Stored data

========================================

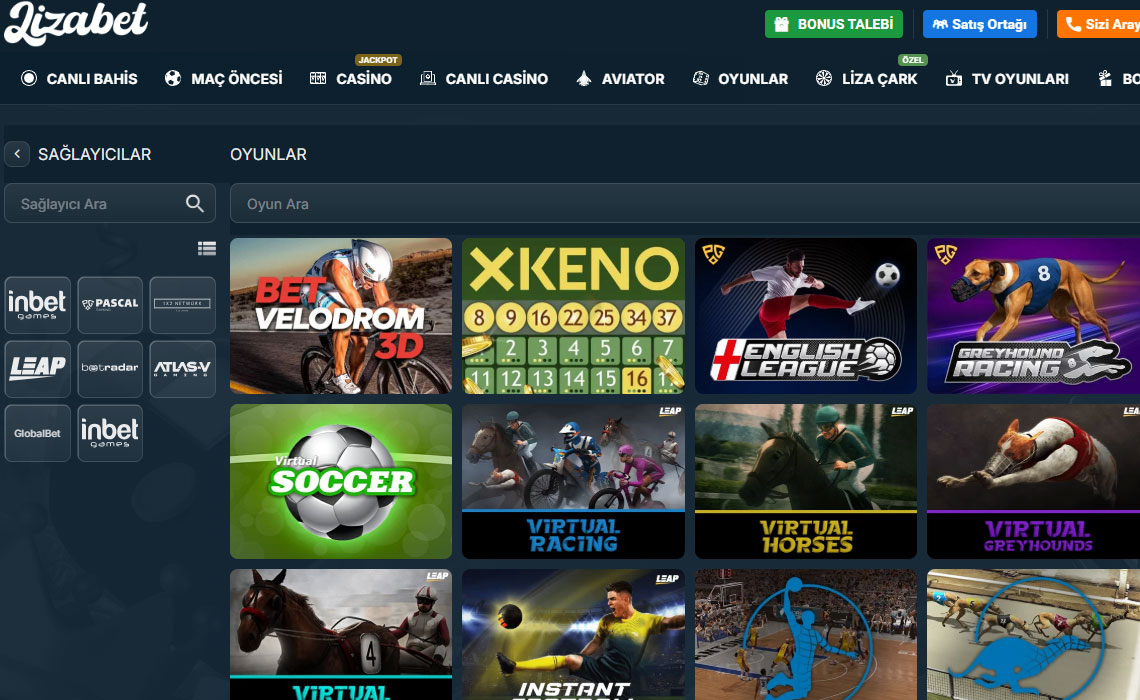
Task: Go to the Casino menu item
Action: point(350,79)
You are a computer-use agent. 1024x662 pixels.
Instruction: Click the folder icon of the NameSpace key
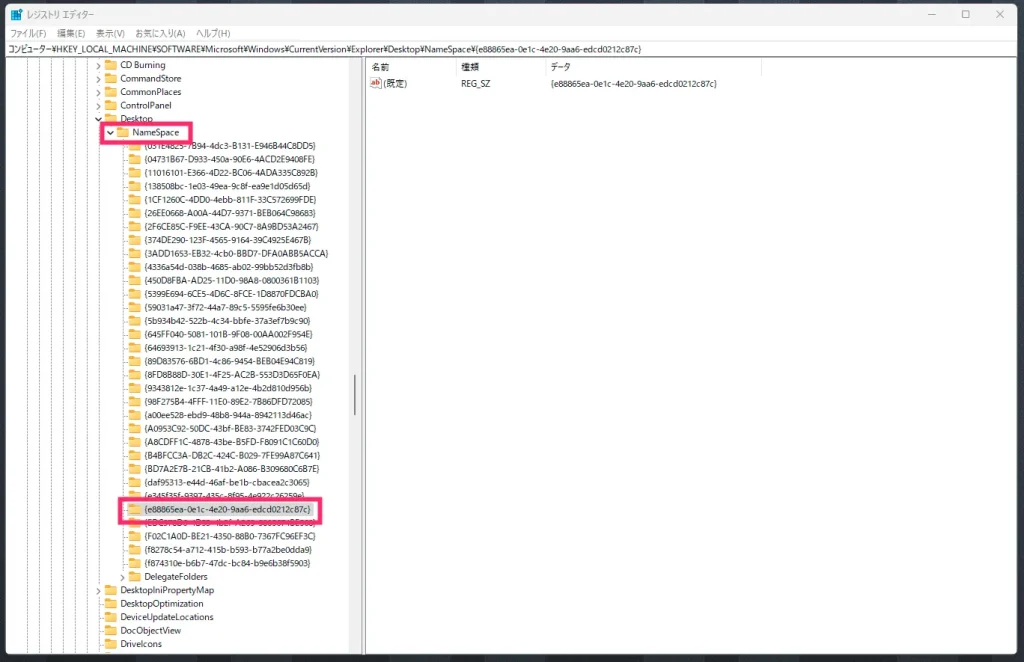click(x=122, y=132)
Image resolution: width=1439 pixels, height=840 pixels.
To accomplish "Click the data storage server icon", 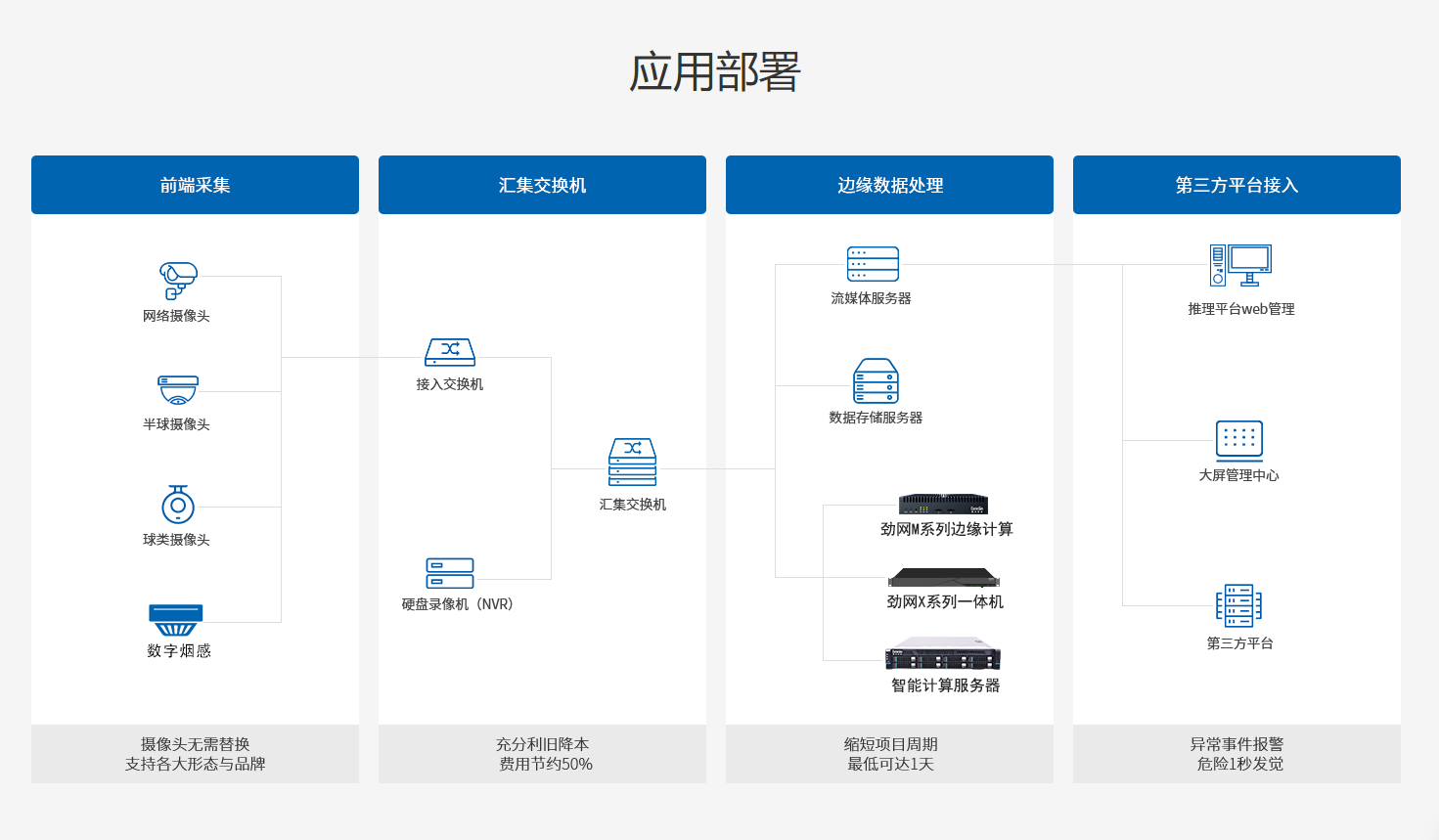I will click(876, 381).
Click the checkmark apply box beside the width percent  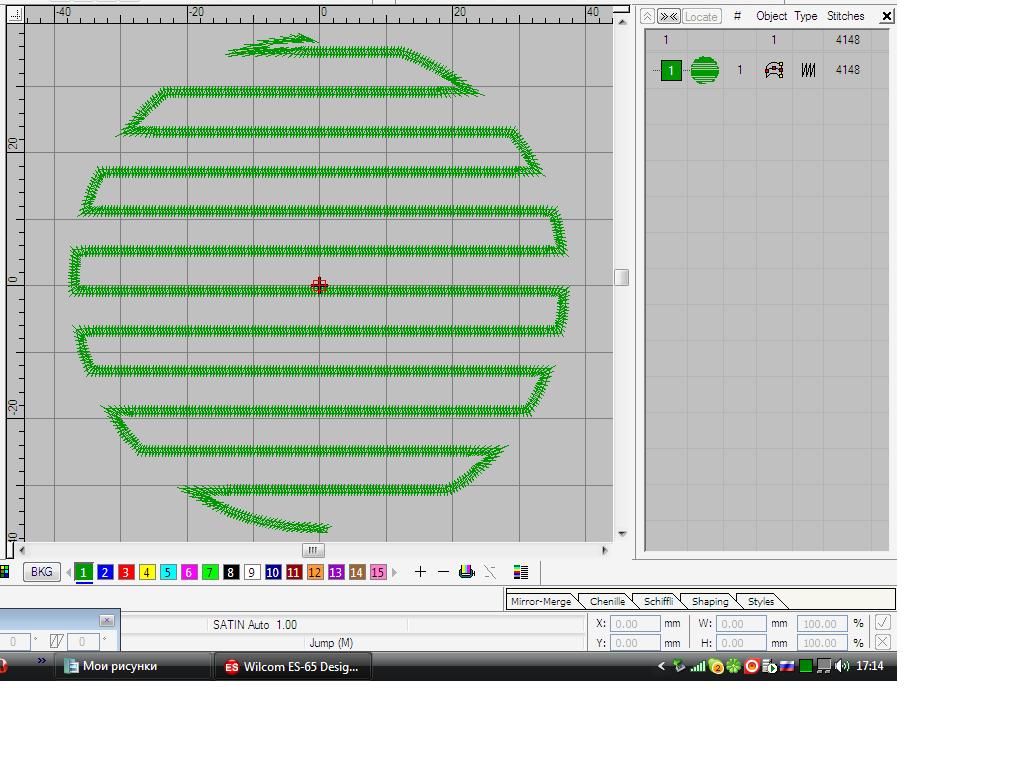882,622
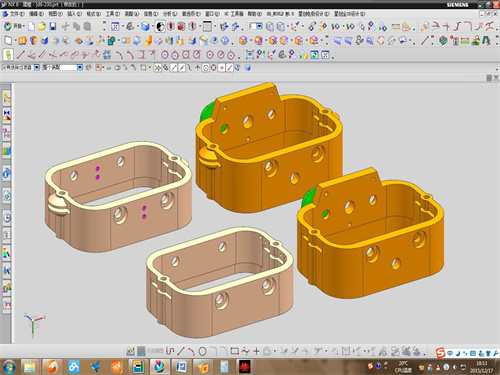Toggle the black and white face analysis display icon
Viewport: 500px width, 375px height.
(x=160, y=26)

========================================

## Work order
Search the data above for the string "pixels". Report every line where it is found.

## Output for this exercise
You are a computer-use agent. 1024x662 pixels.
Image resolution: width=1439 pixels, height=840 pixels.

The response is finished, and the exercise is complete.